Kerala could run out of vital life-saving drugs and other medicines by the end of the month if the drug manufacturers do not extend the credit period, officials of the All Kerala Chemists and Druggists Association (AKCDA) told FE.
The association, which has a membership of 15, 000, including retailers and wholesale distributors, said with demonetisation, they are unable to conduct business transactions with stockists and drug manufacturers. “Retail chemists are allowed to accept the demonetised R500 and R1,000 notes from the customers against sales with valid prescription, but the wholesalers or drug companies do not accept the notes. The problem is compounded in the rural areas where majority of the retailers have accounts only with the cooperative banks,” Thomas Raju, general secretary of AKCDA said.
“With over-the-counter sales declining by almost 50 %, the retail shopowners are even finding it difficult to honour the post-dated cheques issued to the manufacturers against the supplies made during the month of October and early November,” he added.

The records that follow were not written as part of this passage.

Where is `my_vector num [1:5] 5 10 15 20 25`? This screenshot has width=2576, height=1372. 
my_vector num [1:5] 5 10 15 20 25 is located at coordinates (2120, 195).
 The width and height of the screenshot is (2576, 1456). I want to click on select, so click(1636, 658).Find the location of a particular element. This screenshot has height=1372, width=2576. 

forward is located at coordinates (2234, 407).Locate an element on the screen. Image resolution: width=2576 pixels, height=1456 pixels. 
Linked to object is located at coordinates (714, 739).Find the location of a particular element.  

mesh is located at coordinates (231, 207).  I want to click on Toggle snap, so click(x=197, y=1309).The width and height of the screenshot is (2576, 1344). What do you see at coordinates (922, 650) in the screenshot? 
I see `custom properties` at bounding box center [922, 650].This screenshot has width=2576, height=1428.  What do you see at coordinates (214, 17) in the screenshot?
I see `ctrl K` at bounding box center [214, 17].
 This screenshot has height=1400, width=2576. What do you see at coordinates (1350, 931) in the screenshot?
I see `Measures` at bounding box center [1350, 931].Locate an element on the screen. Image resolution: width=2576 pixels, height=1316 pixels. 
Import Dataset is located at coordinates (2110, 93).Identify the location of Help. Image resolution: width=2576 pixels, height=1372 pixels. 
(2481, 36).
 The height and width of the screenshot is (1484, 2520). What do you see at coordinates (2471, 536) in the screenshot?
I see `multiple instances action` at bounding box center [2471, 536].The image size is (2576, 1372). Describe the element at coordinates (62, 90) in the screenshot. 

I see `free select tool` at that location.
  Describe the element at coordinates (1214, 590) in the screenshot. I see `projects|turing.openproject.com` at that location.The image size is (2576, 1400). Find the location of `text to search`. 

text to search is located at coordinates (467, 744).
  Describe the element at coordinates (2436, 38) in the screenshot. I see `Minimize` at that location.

Association officials said majority of the shops in rural areas have cash transactions and replenish stocks on a daily basis. “Majority of the medical shopowners own and operate accounts in cooperative banks where the staff are familiar and it is easy to get loans. They are unable to operate their accounts or even deposit the money they have in hand,” Raju said. He warned that stocks in the smaller shops in far-flung areas are dwindling and without any help, the shops would run out of medicines very soon.
The association has written to the state government to address difficulties faced by them due to demonetisation. In a letter addressed to health minister KK Shylaja, the association has sought the government to direct manufacturers of pharmaceutical medicines to extend additional credit facility of 21 days for maintaining the supply chain of life saving drugs in view of possible shortages.